Work instructions :: Of the lines listed below, return exactly those that run from the line containing "Richiedi una correzione (87, 2541)" through the line containing "Privacy Policy (129, 2530)", both included.

Record excerpts ::
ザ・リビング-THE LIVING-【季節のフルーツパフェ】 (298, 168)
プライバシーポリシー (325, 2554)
...
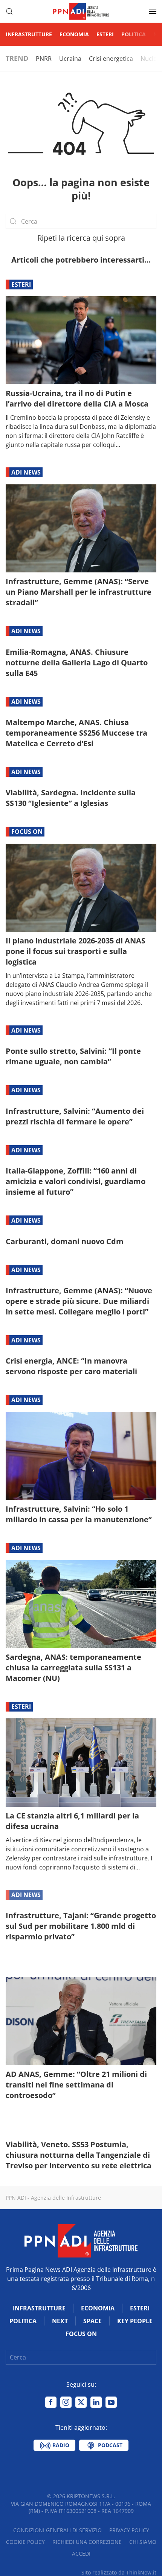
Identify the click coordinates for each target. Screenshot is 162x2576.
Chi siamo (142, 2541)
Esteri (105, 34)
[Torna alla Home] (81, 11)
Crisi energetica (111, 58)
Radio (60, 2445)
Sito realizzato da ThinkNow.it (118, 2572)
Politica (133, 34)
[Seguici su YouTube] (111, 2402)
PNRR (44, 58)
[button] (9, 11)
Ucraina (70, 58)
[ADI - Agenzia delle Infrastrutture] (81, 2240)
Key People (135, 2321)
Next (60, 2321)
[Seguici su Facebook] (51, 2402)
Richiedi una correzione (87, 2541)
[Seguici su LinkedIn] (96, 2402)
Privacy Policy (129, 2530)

Result below ::
Richiedi una correzione (87, 2541)
[Seguici su LinkedIn] (96, 2402)
Privacy Policy (129, 2530)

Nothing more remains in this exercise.